मार्च + जून २०१० / March + June 2010

Finding Order: Sridala Swami

“Your film is given life on the cutting-bench, but you cannot create life unless the necessary raw stuff is to hand. Cutting is not confined to the cutting room alone. Cutting must be present all through the stages of production – script, photography and approach to natural material – finally to take concrete form as the sound is added,” said Paul Rotha in Documentary Film way back in 1936, during cinema’s first Golden Age of the documentary. Rotha’s call for a vision that precedes its material outcome is something we might do well to remember at a time when the economics of filmmaking allow an infinite number of choices.

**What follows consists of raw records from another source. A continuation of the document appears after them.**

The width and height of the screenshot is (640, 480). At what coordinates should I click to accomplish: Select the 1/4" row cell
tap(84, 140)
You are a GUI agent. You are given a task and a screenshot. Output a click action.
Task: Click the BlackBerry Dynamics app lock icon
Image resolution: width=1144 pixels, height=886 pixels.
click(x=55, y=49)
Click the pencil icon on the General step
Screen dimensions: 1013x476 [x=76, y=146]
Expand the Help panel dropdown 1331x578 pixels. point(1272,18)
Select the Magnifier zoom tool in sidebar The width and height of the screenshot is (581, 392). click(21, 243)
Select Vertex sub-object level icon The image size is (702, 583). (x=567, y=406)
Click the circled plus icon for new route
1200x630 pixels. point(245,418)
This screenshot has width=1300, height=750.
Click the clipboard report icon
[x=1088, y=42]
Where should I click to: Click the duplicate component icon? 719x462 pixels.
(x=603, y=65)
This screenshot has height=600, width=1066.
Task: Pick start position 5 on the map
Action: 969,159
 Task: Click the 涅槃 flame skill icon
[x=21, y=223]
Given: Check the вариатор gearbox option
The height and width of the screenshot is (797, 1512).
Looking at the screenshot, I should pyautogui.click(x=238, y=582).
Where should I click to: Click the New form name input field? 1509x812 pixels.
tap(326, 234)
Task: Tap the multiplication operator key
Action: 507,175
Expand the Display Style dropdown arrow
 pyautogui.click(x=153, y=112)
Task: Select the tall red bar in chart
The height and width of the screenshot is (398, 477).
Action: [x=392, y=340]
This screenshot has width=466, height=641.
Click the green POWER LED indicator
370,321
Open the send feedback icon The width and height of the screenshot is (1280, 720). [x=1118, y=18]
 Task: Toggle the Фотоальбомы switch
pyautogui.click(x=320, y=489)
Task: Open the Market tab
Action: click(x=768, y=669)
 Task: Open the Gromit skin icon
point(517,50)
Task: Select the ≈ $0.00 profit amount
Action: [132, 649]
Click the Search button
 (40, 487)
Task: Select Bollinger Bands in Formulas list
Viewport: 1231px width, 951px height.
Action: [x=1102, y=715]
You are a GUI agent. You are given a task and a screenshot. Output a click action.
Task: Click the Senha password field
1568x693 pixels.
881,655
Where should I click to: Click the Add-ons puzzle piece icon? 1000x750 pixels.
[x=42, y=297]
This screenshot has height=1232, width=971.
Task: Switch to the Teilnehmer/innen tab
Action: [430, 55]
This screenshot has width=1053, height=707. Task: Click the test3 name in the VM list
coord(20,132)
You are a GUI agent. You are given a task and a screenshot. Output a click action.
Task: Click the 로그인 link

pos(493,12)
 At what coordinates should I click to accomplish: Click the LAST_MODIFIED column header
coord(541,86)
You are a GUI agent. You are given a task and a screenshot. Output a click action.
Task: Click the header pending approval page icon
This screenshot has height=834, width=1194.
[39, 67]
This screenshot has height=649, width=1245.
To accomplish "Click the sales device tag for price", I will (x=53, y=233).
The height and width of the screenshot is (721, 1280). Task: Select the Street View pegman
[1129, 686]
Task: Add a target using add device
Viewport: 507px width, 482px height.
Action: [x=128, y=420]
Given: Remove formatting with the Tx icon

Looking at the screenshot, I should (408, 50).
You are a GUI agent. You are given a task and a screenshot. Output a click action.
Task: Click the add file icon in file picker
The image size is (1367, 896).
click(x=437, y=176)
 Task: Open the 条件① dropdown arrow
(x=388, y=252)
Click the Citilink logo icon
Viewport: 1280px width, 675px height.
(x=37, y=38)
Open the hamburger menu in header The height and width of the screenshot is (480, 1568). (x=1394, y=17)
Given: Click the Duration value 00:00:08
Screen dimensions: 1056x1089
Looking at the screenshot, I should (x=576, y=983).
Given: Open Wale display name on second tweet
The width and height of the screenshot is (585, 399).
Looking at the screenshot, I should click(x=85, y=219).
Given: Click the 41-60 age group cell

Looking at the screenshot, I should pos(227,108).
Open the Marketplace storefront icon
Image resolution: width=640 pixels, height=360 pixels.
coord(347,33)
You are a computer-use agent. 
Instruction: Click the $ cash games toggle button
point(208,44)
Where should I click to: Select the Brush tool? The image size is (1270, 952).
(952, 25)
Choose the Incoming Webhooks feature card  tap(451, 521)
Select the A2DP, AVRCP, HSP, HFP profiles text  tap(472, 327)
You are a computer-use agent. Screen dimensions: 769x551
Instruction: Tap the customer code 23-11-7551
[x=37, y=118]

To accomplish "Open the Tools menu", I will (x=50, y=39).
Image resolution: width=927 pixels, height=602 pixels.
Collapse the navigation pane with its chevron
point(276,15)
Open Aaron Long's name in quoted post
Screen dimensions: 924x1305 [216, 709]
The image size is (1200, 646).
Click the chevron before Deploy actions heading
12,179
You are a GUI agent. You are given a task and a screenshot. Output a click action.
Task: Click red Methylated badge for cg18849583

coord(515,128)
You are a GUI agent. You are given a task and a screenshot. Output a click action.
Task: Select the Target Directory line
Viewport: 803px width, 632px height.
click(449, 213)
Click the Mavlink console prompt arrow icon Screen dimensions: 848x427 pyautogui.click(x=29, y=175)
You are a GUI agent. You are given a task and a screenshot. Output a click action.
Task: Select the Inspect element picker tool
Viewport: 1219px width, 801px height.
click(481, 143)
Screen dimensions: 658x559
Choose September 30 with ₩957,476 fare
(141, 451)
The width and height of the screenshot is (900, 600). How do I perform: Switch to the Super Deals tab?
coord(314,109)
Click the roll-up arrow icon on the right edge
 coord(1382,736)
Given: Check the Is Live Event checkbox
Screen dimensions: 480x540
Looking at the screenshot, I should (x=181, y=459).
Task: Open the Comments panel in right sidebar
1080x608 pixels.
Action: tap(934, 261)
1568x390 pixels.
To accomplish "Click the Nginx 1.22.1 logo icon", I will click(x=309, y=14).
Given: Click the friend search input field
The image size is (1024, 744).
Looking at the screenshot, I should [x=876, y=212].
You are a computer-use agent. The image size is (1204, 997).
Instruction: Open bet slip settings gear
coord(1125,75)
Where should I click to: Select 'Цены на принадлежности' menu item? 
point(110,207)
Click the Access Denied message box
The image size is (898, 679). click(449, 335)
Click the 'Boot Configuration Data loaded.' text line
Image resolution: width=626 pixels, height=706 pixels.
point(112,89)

With more filmmakers choosing to shoot first and think later, how is an editor to find one film out of an infinite series of possible films available in the material? Is the documentary film editor, like Tarkovsky’s director, a sculptor in time, chipping away at a block of material until the film’s form is revealed? Or does s/he allow the film a process of accretion, taking time over the creation of meaning?

In this month’s essay in Pratilipi’s ongoing series on the Indian documentary and short film, editor Jabeen Merchant talks about her early career when the Indian documentary seemed poised to take off in exciting new directions. She describes the process of working on some films – a process that stands at the intersection of theory and economics – and raises the question of authorship with regard to documentary films. It is a question that brings us right back to Paul Rotha, indicating that though technologies may have changed radically, perhaps theories of film editing have changed less since they were first articulated in the early decades of the 20th century.